At first, Gluck glued himself to Judit's side. The keyboard by the monitors was still moist from his fingers when he stepped back to watch her work. He had been clumsy; he erased too much, made everything too clean. He tried too hard. Now, only she was permitted to work with the new material, and he watched her translate Freddi's notes into visual form, waiting for her to throw him a question so he could pounce on it and tear it with his teeth and carry it around the room before returning it in some gross form. Once, he said, “You know, with pixels, you can increase the resolution, make it consistent, everything in focus.”

Judit said, “That's no good.”

“Well, then you're just reproducing a camera lens the way you've done it. The background and the foreground get lost.”

“Right,” Judit said, not really looking up from the two scenes she was interspersing, and therefore making Gluck go slightly crazy. He wanted acknowledgment; he wanted credit; he wanted, at the very least, to be needed, and after a while he admitted that he might as well stop pestering her and stick to the technical side of things.
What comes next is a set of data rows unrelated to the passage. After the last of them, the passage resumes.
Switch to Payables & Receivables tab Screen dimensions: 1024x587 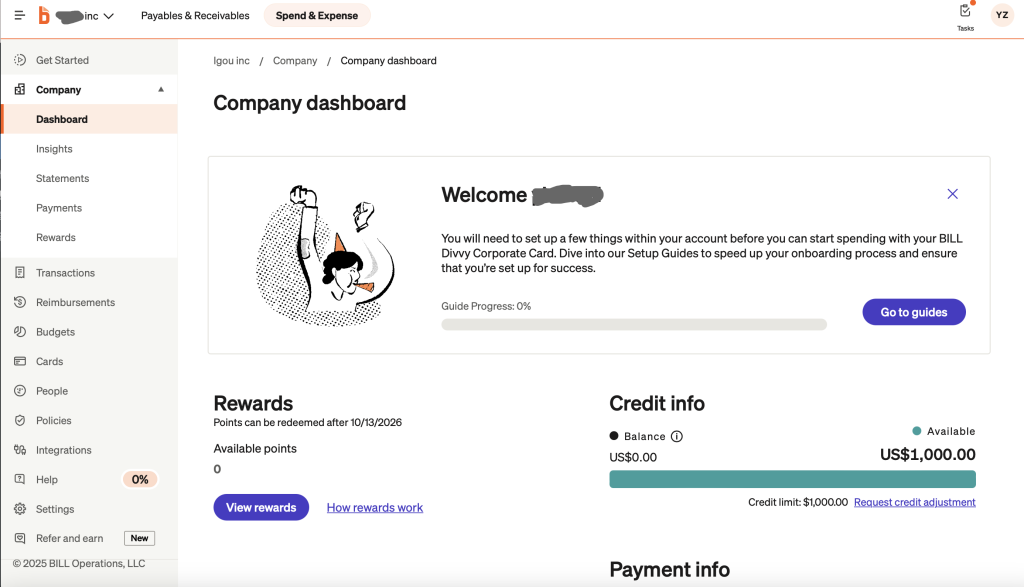tap(195, 16)
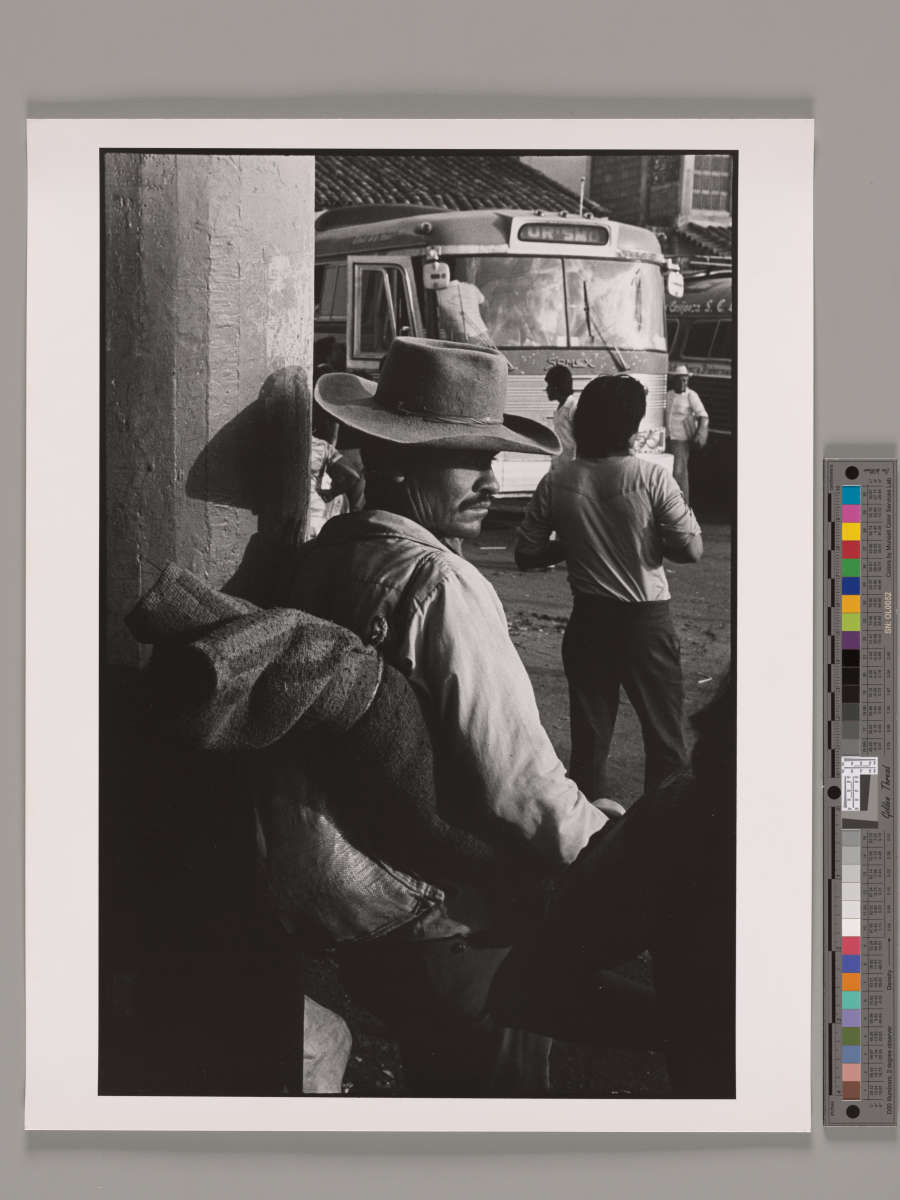Select the magenta patch on the color chart
The width and height of the screenshot is (900, 1200).
[850, 513]
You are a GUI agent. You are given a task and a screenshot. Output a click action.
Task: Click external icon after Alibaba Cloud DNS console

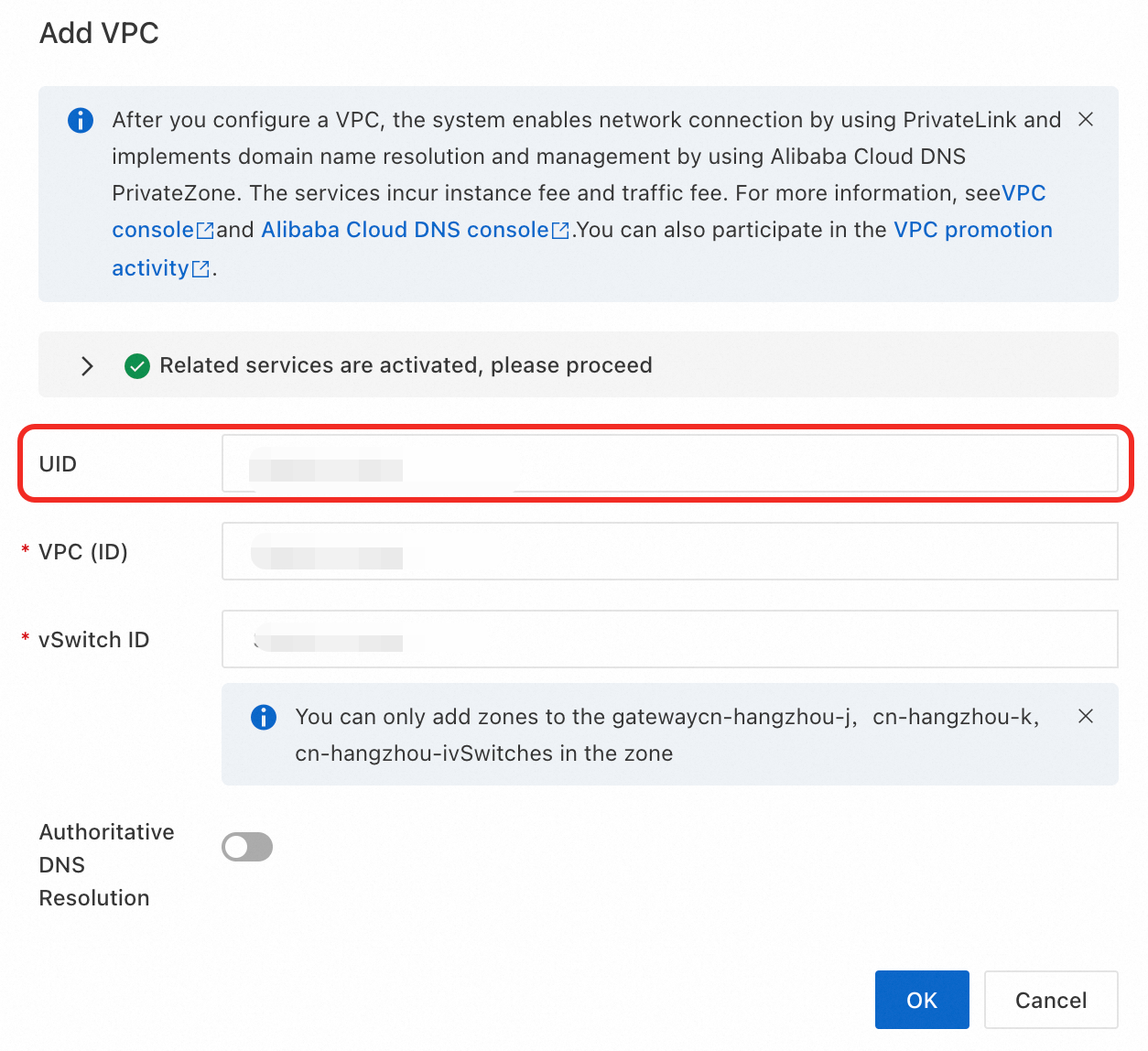click(560, 231)
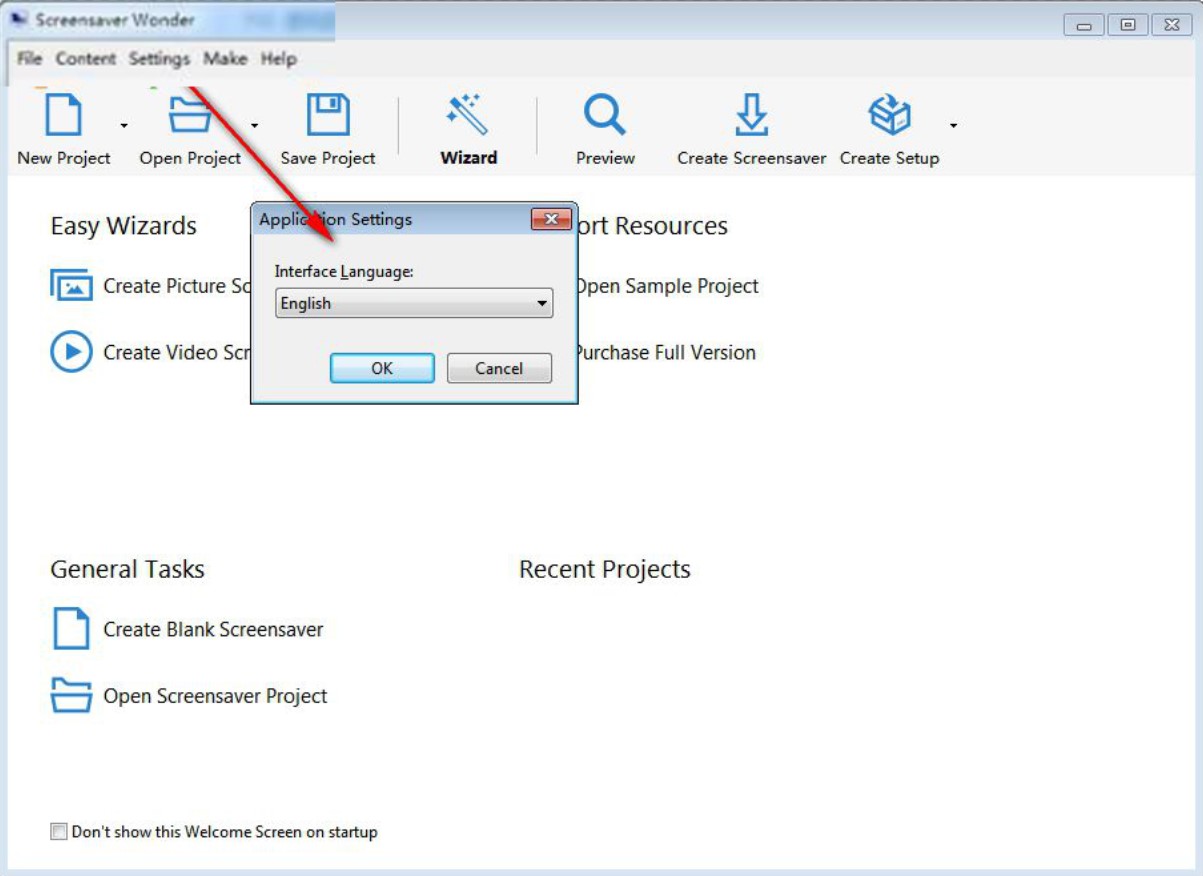This screenshot has height=876, width=1203.
Task: Open the Content menu
Action: (86, 59)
Yet Sammy couldn't quite believe how quickly Judit mastered what she'd learned. She worked instinctively, often combining two tapes like a bartender muddling two kinds of spirits, mellowing the flat, contemporary interviews, creating continuity with footage decades old. Most days, she worked at an on-screen storyboard without audio, stopping at places only she could understand, and then she'd call in one of the assistants to take tapes back to Gluck for what he knew, frankly, was work a monkey could have done.

Gluck couldn't help but say, “Are you sure you didn't take a special tutorial last year? When we were at that conference?”